AI & Robotics News

Meta engineer: Only two nuclear power plants needed to fuel AI inference next year

November 14, 2023

Meta’s director of engineering for Generative AI, Sergey Edunov, has a surprising answer to how much more power will be needed to handle the increasing demand for AI applications for the next year: just two new nuclear power plants.

Edunov leads Meta’s training efforts for its Llama 2 open-source foundation model, which is considered one of the leading models. Speaking during a panel session I moderated at the Digital Workers Forum last week in Silicon Valley, he said two power plants would seem to be enough to power humanity’s AI needs for a year, and that this seemed to be acceptable. Referring to questions about whether the world has enough capacity to handle the growing AI power needs, especially given the rise of power-hungry generative AI applications, he said: “We can definitely solve this problem.”

Edunov made it clear that he was working only from back-of-the-envelope math when preparing his answer. However, he said it provided a good ballpark estimate of how much power will be needed to do what is called AI “inference.” Inference is the process by which AI is deployed in an application to respond to a question or to make a recommendation.

Inference is distinct from AI model “training,” which is when a model is trained on massive amounts of data for it to get ready to do inference.

Training of large language models (LLMs) has gained scrutiny recently, because it requires massive processing, although only initially. Once a model has been trained, it can be used over and over for inference needs, which is where the real application of AI happens.

Edunov gave two separate answers to address inference and training. His first answer addressed inference, where the majority of processing will happen as organizations deploy AI applications. He explained how he did his simple calculation for the inference side: He said Nvidia, the dominant supplier of processors for AI, appears to be ready to release between one million and two million of its H100 GPUs next year. If all of those GPUS were used to generate “tokens” for reasonably sized LLMs, he said it adds up to about 100,000 tokens per person on the planet per day, which he admitted is quite a lot of tokens.

Tokens are the basic units of text that LLMs use to process and generate language. They can be words, parts of words, or even single characters, depending on how the LLM is designed. For example, the word “hello” can be a single token, or it can be split into two tokens: “hel” and “lo”. The more tokens an LLM can handle, the more complex and diverse the language it can produce.

So how much electricity do we need to generate that many tokens? Well, each H100 GPU requires about 700 watts, and given that you need some electricity to support the data center and cooling, Edunov said he rounded up to 1KW per GPU. Add it all up, and that’s just two nuclear reactors needed to power all of those H100s. “At the scale of humanity, it’s not that much,” Edunov said. “I think as humans as a society we can afford to pay up to 100,000 tokens per day per person on this planet. So on the inference side, I feel like it might be okay where we are right now.”

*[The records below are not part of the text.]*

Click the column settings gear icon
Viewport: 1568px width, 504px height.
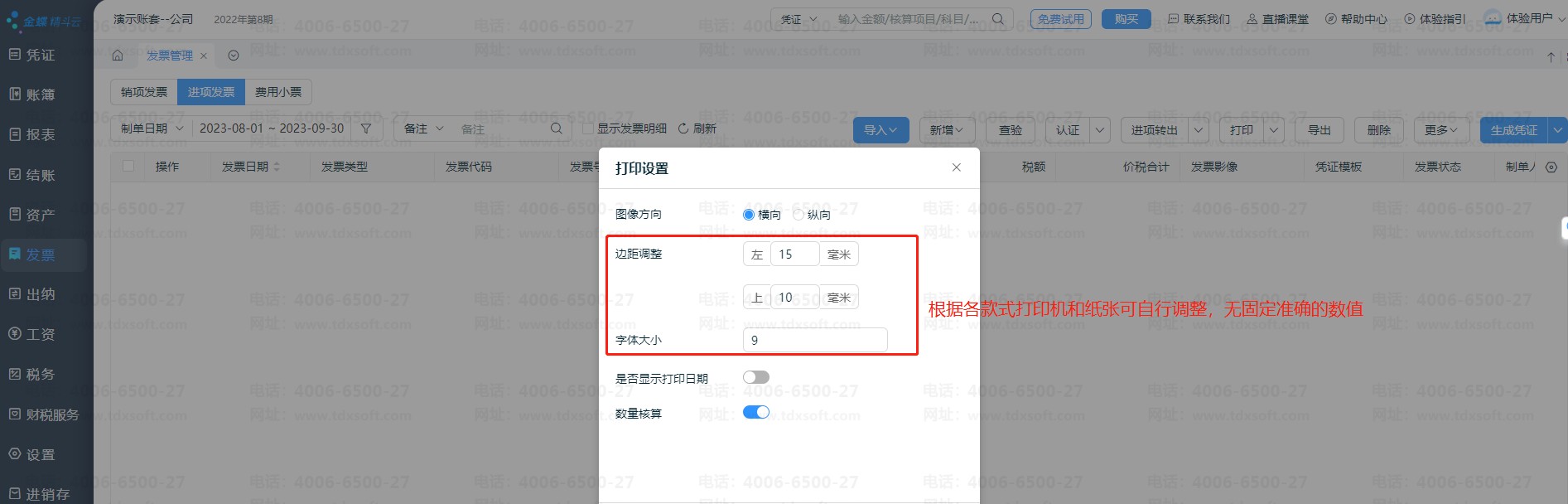(1551, 167)
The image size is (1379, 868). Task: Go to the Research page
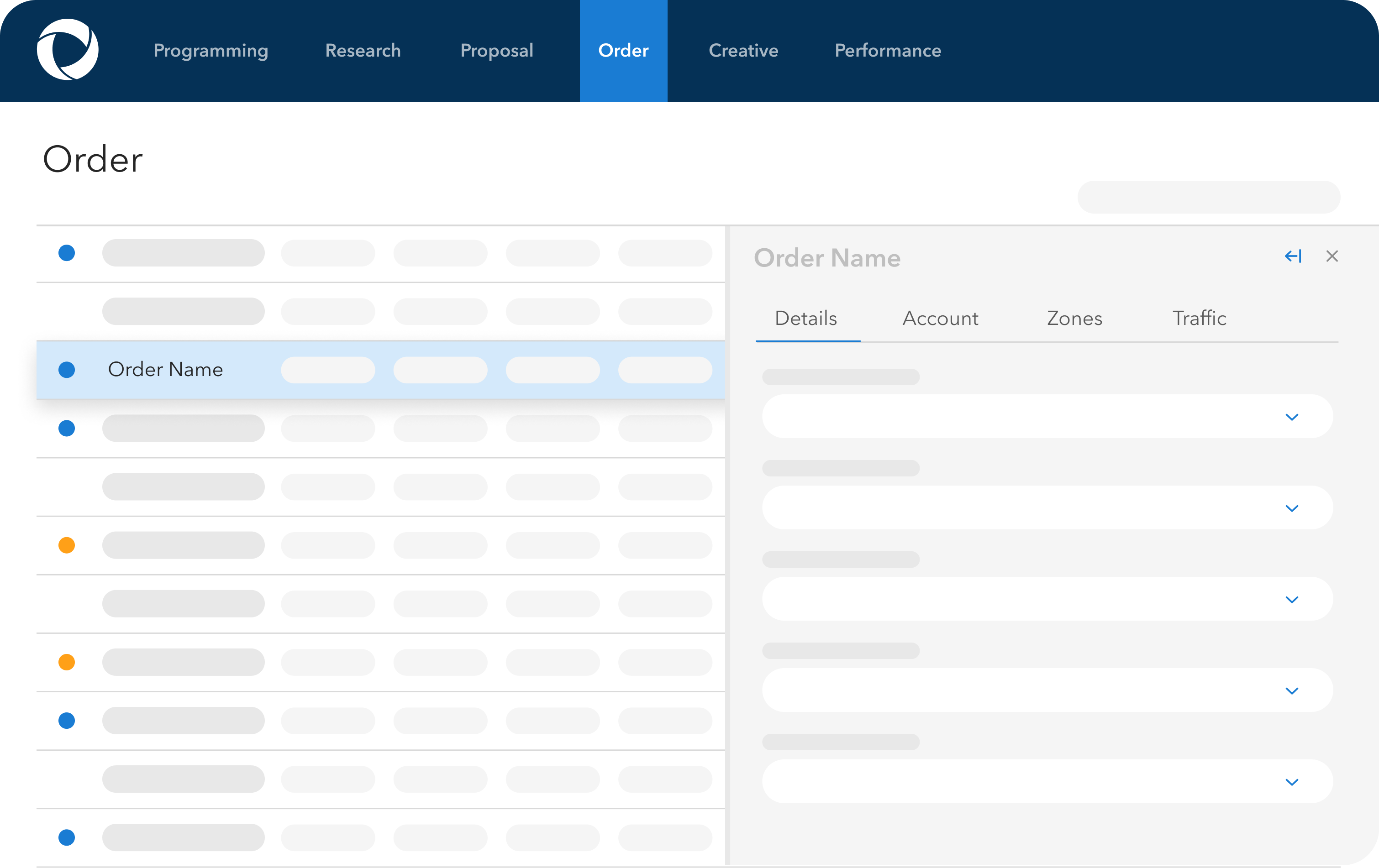[362, 50]
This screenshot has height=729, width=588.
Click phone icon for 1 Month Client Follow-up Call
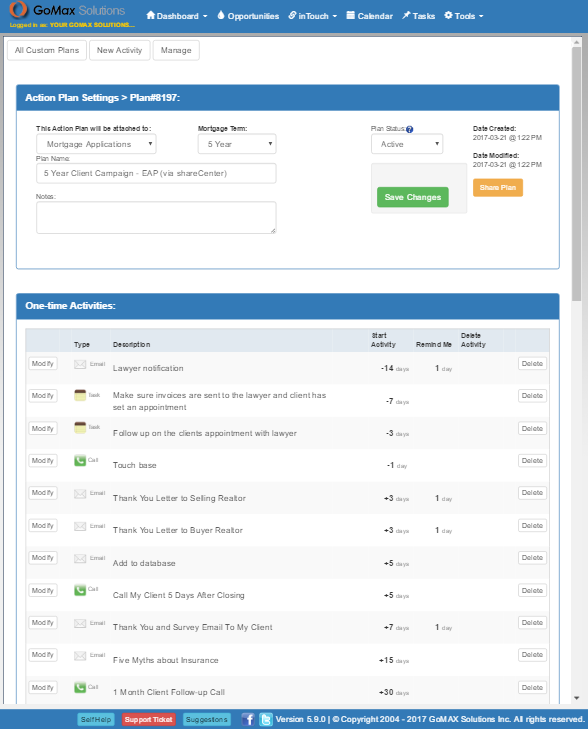tap(80, 687)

(After the session, Edunov clarified to VentureBeat that his remarks referred to the power needed for the added AI compute from the new influx of Nvidia’s H100s, which are designed especially to handle AI applications and are thus the most notable. In addition to the H100s, there are older Nvidia GPU models, as well as AMD and Intel CPUs, as well as special-purpose AI accelerators that do inference for AI.)

Training LLMs is a different challenge, Edunov said. The main constraint is getting enough data to train them. He said it’s widely speculated that GPT4 was trained on the whole internet. Here he made some more simple assumptions. The entire publicly available internet, if you just download it, is roughly 100 trillion tokens, he said. But if you clean it up and de-duplicate data, you can get that data down to 20 trillion to 10 trillion tokens, he said. And if you focus on high-quality tokens, the amount will be even lower. “The amount of distilled knowledge that humanity created over the ages is not that big,” he said, especially if you need to keep adding more data to models to scale them to better performance.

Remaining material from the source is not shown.